Stated task ::
Copy out all of the rows below, switching each occurrence of "dropdown" to "menu" and leaving the rest unchanged.
---------- Data supplied ----------
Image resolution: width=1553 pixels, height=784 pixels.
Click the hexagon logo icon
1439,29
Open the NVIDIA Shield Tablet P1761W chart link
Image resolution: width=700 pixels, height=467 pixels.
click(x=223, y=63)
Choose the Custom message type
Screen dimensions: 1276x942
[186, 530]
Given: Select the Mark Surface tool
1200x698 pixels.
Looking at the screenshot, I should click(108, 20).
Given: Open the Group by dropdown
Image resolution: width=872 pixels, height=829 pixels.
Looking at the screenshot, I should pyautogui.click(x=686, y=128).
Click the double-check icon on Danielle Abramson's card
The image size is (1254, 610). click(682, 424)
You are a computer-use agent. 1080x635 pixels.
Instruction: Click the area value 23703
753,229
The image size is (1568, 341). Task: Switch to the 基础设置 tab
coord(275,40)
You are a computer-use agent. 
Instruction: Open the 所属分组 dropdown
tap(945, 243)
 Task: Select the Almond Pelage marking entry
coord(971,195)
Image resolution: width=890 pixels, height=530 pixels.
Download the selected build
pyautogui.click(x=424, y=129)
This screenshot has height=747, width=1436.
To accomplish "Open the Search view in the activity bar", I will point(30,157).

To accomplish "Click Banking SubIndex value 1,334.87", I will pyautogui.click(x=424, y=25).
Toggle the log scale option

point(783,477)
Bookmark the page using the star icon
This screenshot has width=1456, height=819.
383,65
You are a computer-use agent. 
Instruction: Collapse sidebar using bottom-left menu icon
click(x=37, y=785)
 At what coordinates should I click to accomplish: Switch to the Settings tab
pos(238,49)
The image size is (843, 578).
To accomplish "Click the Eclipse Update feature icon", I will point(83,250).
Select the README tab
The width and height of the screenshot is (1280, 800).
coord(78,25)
----------
Answer to this problem ::
Image resolution: width=1553 pixels, height=784 pixels.
Click the hexagon logo icon
1439,29
Open the NVIDIA Shield Tablet P1761W chart link
Image resolution: width=700 pixels, height=467 pixels.
click(x=223, y=63)
Choose the Custom message type
Screen dimensions: 1276x942
[186, 530]
Given: Select the Mark Surface tool
1200x698 pixels.
Looking at the screenshot, I should click(108, 20).
Given: Open the Group by menu
Image resolution: width=872 pixels, height=829 pixels.
Looking at the screenshot, I should pyautogui.click(x=686, y=128).
Click the double-check icon on Danielle Abramson's card
The image size is (1254, 610). click(682, 424)
You are a computer-use agent. 1080x635 pixels.
Instruction: Click the area value 23703
753,229
The image size is (1568, 341). Task: Switch to the 基础设置 tab
coord(275,40)
You are a computer-use agent. 
Instruction: Open the 所属分组 menu
tap(945, 243)
 Task: Select the Almond Pelage marking entry
coord(971,195)
Image resolution: width=890 pixels, height=530 pixels.
Download the selected build
pyautogui.click(x=424, y=129)
This screenshot has height=747, width=1436.
To accomplish "Open the Search view in the activity bar", I will point(30,157).

To accomplish "Click Banking SubIndex value 1,334.87", I will pyautogui.click(x=424, y=25).
Toggle the log scale option

point(783,477)
Bookmark the page using the star icon
This screenshot has width=1456, height=819.
383,65
You are a computer-use agent. 
Instruction: Collapse sidebar using bottom-left menu icon
click(x=37, y=785)
 At what coordinates should I click to accomplish: Switch to the Settings tab
pos(238,49)
The image size is (843, 578).
To accomplish "Click the Eclipse Update feature icon", I will point(83,250).
Select the README tab
The width and height of the screenshot is (1280, 800).
coord(78,25)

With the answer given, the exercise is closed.